You may be surprised by how many City types would prefer to use a government bank / banking utility.
We desperately need a universal basic bank (like the old Girobank) that could revitalise post offices
Yes, that is what we need, but did you notice that post offices (at least in Europe) have been closing left and right?
Yes :(
More deliberate enshittification
Thank you, Nick.
I work on such matters and, in late 2021, was offered the post of head of operational risk and resilience policy at the Bank of England, but had to decline as, two days earlier, I had accepted an offer at a bank and one paying a third more than the BOE.
I understand the systems issues and concentration risk, but want to highlight that bank leaders don’t prioritise systems resilience and advise clients to keep some liquid in case of emergencies. Readers may be stunned to learn that some bank MI packs do not mention incidents and attribute accountability for such matters.
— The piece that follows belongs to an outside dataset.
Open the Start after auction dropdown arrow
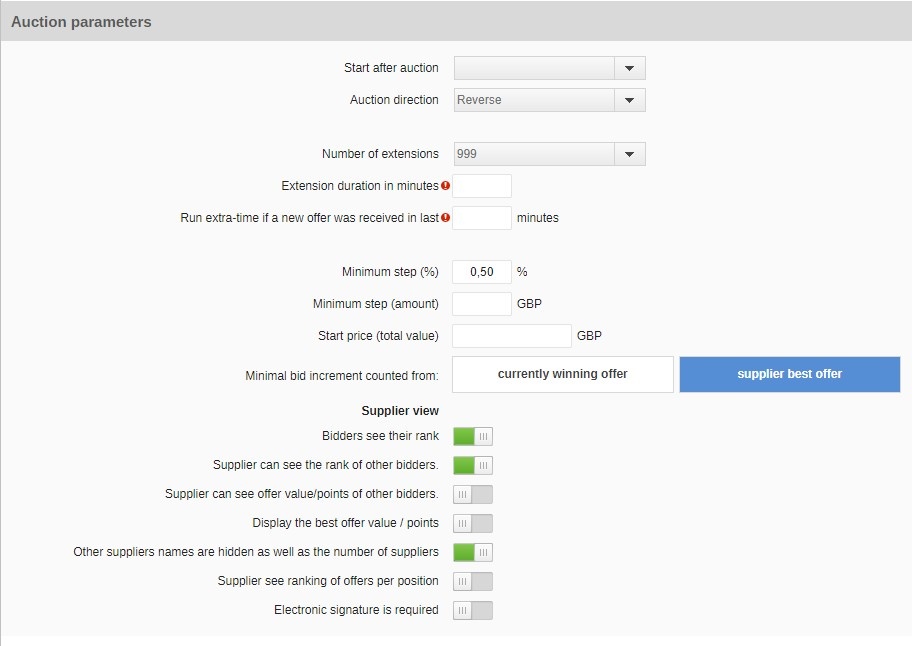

No one will become CEO or head of a product team, location, relationship team or division by serving in an operations and technology role, prioritising such costs or be accountable for such a thankless task.
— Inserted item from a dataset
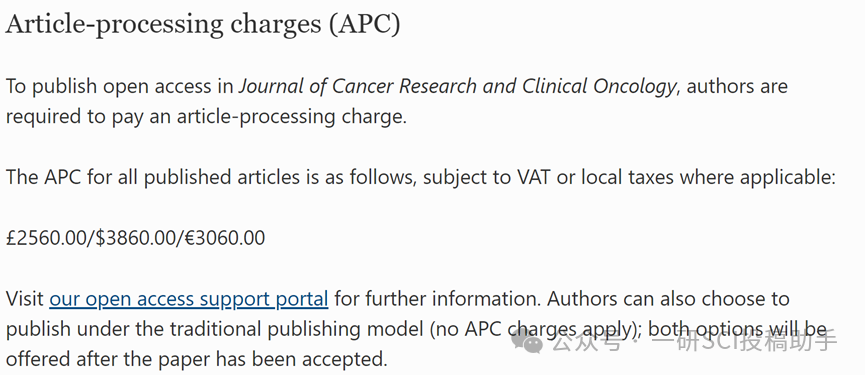Click 'offered after the paper has been accepted'
The height and width of the screenshot is (375, 865).
click(x=196, y=359)
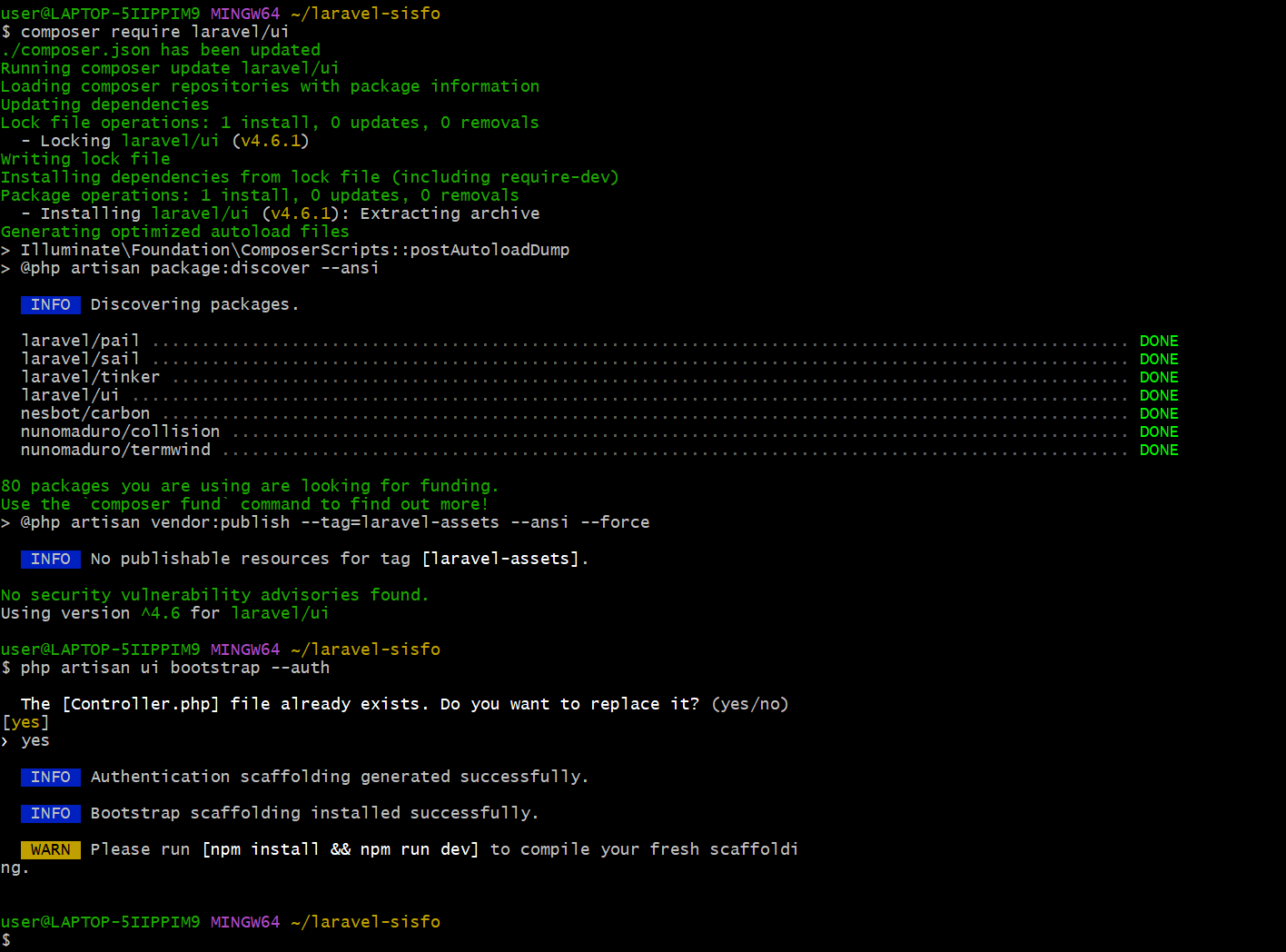
Task: Click INFO badge beside No publishable resources
Action: pyautogui.click(x=50, y=559)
Back to the Bank of England. I was told by the hiring manager that the governor was not interested in such matters, so there was an opportunity to attract his attention.
Thanks, Colonel, for the inside perspective. Have hoisted a couple of your paragraphs into the post. Hope you don’t mind.
Thank you, Nick.
A real problem is that you can belong to a bank that has done it’s job properly but it may not be enough. They may have tested every bit of software installed in that banking service, thoroughly examined what changes need to be made and how to implement them over time, taken care to have trained their staff in any new technology, recruited a top notch IT team that installs any new patches after testing them themselves, listened thoroughly to what their customers want and keep watch on the latest developments. But then some obscure dependency for all that you-beaut software located in Backwater, Nebraska has a glitch and your whole banking services falls down-
https://xkcd.com/2347/
Cash reserves. It is now essential to keep some aside. Because as Nick points out, if your bank falls over, you’re on your own.
One thing that came out of the Russian woodwork when the curtain came down on Communism was 1922 large size Gold Certificate banknotes, all of the sudden there around 500 to 1000 of them on the market, all in average to better than average condition, many having been secreted in walls for 70 years,
This is what they looked like:
https://commons.wikimedia.org/wiki/File:US-$100-GC-1922-Fr-1215.jpg
Didn’t FDR make them illegal for American citizens to hold in about 1933 or so? In the same law that made it illegal for Americans to hold owning gold itself?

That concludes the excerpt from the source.